- **Problem statement**
Across the listing below, how many lines contain the string "status"? Only the number is needed.

- **Information shown**
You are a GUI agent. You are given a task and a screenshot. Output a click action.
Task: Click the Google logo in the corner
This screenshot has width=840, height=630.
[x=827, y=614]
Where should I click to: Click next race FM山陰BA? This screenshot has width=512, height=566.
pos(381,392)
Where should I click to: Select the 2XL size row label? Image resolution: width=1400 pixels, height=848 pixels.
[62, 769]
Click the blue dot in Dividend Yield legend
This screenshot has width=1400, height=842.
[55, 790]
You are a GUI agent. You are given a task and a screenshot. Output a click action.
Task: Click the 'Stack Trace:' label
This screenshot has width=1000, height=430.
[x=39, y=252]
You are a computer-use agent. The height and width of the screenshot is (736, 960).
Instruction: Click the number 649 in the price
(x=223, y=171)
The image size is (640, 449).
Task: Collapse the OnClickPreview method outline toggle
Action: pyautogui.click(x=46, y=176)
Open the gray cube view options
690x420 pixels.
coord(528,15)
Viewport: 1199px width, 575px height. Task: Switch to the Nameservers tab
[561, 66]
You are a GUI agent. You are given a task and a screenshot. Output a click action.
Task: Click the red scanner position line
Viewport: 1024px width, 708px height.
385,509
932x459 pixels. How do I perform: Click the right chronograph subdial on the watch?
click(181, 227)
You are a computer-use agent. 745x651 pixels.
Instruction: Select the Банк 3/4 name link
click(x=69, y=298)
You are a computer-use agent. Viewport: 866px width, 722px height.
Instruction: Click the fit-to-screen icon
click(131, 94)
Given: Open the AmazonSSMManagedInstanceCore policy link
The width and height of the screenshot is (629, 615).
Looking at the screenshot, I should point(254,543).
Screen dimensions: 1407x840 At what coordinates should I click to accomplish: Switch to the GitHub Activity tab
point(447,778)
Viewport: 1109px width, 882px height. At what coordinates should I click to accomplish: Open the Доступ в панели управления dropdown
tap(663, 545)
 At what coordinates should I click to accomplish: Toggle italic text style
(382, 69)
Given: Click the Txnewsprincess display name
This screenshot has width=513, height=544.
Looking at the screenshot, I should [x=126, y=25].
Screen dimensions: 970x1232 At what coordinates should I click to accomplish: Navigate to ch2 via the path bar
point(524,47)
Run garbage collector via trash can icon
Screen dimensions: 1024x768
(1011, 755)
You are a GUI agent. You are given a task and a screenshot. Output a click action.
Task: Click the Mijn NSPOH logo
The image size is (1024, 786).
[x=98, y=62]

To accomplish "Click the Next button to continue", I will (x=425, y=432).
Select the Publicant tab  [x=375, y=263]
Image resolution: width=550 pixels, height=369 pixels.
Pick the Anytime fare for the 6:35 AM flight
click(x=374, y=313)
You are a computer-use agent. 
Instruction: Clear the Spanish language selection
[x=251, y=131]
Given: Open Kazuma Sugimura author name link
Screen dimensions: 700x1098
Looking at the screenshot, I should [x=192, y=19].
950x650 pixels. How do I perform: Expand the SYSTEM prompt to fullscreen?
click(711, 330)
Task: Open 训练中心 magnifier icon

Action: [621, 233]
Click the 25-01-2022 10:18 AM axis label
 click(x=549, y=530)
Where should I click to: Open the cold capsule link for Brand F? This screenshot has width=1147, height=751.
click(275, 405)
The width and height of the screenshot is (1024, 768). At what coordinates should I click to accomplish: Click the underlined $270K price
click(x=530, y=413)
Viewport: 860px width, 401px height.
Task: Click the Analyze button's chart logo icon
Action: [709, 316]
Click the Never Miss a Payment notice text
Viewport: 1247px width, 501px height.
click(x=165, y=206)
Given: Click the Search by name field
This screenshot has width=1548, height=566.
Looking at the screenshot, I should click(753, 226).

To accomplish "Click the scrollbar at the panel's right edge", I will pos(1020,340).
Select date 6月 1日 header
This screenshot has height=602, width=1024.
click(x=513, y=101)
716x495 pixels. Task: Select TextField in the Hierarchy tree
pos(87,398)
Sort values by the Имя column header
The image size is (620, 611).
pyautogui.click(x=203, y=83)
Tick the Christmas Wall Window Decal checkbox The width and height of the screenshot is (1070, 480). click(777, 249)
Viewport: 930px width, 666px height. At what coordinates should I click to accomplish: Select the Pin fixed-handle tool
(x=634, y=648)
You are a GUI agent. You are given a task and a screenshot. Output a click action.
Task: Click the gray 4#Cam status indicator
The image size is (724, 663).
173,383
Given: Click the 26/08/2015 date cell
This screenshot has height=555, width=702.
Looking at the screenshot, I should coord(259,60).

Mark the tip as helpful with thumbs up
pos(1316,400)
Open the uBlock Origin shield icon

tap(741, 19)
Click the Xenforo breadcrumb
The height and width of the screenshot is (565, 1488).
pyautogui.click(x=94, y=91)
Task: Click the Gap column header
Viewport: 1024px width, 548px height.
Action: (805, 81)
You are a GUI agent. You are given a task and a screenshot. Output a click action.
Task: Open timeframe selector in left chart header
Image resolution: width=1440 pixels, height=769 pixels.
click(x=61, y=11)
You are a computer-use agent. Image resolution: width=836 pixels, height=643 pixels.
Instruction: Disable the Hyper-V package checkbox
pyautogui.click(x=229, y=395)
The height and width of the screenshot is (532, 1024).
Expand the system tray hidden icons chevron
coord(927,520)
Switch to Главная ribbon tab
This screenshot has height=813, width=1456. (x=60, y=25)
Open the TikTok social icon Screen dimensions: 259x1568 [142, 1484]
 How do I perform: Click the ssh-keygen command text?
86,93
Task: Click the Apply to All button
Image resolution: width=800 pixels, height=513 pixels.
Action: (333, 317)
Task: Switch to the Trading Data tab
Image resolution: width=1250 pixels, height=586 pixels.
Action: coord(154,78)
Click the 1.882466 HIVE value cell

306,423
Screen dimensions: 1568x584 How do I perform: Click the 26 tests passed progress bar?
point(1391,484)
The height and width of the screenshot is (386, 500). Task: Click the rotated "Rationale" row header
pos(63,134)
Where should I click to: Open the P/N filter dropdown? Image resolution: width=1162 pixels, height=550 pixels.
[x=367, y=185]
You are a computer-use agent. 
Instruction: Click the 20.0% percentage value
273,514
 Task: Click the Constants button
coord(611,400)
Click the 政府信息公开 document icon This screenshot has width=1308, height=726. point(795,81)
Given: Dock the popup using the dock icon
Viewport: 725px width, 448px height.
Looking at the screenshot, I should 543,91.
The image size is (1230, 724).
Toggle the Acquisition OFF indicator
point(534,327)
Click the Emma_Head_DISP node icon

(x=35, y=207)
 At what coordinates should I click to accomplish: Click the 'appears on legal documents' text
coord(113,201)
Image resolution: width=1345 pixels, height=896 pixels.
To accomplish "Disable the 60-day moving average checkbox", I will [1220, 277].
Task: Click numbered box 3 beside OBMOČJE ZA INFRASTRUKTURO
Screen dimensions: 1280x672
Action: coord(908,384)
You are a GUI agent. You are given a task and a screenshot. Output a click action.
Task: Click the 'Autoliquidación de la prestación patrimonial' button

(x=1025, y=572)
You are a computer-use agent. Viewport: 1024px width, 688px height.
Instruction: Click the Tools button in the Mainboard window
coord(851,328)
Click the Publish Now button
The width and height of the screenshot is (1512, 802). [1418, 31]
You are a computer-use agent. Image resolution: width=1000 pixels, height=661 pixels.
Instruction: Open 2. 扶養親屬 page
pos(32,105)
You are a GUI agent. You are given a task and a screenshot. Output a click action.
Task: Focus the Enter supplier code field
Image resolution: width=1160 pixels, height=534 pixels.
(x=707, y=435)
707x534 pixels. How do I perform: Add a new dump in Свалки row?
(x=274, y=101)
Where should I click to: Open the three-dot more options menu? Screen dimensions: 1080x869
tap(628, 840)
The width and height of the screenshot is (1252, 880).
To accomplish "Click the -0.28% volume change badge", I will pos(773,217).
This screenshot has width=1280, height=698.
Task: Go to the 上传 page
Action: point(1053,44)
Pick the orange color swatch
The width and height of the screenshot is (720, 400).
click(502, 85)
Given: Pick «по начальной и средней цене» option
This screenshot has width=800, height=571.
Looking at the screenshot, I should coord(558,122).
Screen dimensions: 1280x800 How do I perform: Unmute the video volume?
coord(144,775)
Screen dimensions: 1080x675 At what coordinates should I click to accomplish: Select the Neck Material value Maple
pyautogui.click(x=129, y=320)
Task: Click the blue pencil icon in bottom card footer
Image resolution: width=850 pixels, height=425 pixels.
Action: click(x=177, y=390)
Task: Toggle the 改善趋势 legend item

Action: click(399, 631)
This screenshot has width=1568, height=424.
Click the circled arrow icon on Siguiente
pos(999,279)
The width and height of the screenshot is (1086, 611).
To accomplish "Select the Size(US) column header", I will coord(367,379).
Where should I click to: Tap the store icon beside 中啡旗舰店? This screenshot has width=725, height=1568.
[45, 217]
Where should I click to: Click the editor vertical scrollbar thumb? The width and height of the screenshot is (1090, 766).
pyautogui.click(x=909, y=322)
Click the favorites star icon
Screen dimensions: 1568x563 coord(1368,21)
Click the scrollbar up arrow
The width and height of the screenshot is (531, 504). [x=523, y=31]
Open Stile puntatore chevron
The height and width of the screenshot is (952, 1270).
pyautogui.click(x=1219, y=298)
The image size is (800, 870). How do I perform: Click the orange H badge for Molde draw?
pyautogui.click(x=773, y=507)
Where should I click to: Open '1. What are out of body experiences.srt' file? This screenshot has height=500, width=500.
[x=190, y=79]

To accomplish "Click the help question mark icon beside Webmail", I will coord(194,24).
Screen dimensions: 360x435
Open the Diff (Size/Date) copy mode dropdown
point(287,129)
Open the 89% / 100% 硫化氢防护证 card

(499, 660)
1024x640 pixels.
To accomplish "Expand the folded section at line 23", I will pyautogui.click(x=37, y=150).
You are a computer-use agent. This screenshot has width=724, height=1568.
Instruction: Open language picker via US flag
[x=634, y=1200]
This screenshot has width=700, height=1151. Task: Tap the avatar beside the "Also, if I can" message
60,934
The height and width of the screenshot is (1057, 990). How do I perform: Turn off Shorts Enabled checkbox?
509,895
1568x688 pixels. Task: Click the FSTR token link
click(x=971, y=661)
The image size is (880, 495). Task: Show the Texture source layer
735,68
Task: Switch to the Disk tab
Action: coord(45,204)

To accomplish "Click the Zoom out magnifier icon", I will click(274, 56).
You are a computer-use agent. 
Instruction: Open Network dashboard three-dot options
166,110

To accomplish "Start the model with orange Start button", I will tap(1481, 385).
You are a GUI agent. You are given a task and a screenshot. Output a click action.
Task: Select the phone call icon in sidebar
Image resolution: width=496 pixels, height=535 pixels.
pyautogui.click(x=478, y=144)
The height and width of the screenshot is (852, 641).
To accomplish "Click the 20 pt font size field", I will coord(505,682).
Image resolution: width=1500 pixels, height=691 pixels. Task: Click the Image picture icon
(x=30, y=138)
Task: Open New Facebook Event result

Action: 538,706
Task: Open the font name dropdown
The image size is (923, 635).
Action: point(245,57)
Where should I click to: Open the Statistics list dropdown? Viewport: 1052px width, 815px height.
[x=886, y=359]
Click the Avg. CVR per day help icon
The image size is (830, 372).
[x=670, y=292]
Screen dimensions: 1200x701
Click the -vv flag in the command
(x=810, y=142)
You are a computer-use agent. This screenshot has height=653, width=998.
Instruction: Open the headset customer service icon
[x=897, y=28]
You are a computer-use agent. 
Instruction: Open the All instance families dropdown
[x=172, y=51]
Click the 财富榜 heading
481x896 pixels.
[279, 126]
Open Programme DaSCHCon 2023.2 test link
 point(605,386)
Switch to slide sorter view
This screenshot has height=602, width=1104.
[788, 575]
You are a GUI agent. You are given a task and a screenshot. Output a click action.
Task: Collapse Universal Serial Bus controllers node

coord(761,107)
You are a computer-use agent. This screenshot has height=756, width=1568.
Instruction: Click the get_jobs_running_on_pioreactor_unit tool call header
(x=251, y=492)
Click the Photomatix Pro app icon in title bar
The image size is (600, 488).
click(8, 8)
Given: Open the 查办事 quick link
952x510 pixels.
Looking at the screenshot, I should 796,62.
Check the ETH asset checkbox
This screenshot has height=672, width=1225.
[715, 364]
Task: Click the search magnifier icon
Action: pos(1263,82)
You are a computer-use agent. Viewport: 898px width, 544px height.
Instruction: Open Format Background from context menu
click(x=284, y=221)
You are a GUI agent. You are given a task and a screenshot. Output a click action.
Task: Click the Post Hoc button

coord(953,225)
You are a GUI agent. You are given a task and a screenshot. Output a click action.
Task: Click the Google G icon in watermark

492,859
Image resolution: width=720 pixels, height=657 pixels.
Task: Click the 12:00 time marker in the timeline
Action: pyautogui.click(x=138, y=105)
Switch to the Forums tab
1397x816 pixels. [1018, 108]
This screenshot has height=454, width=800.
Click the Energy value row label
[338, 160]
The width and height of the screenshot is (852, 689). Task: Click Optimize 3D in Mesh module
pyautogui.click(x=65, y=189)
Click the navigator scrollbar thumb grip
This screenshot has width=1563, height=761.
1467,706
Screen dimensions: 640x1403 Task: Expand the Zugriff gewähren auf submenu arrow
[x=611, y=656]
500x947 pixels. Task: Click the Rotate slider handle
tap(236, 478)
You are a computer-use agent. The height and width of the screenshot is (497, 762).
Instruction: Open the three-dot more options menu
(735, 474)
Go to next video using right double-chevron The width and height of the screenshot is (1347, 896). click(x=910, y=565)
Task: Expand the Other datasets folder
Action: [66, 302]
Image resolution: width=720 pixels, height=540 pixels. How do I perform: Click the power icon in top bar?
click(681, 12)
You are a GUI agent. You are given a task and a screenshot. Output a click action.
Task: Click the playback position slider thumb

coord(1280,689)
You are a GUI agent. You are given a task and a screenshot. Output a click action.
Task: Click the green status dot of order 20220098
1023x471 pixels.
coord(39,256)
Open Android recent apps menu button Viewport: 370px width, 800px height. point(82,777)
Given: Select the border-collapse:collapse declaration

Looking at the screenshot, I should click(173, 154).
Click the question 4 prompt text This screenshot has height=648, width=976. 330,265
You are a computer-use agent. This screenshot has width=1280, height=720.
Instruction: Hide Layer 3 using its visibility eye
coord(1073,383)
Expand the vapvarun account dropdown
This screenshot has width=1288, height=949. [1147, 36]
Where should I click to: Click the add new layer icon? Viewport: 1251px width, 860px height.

- **Task result**
2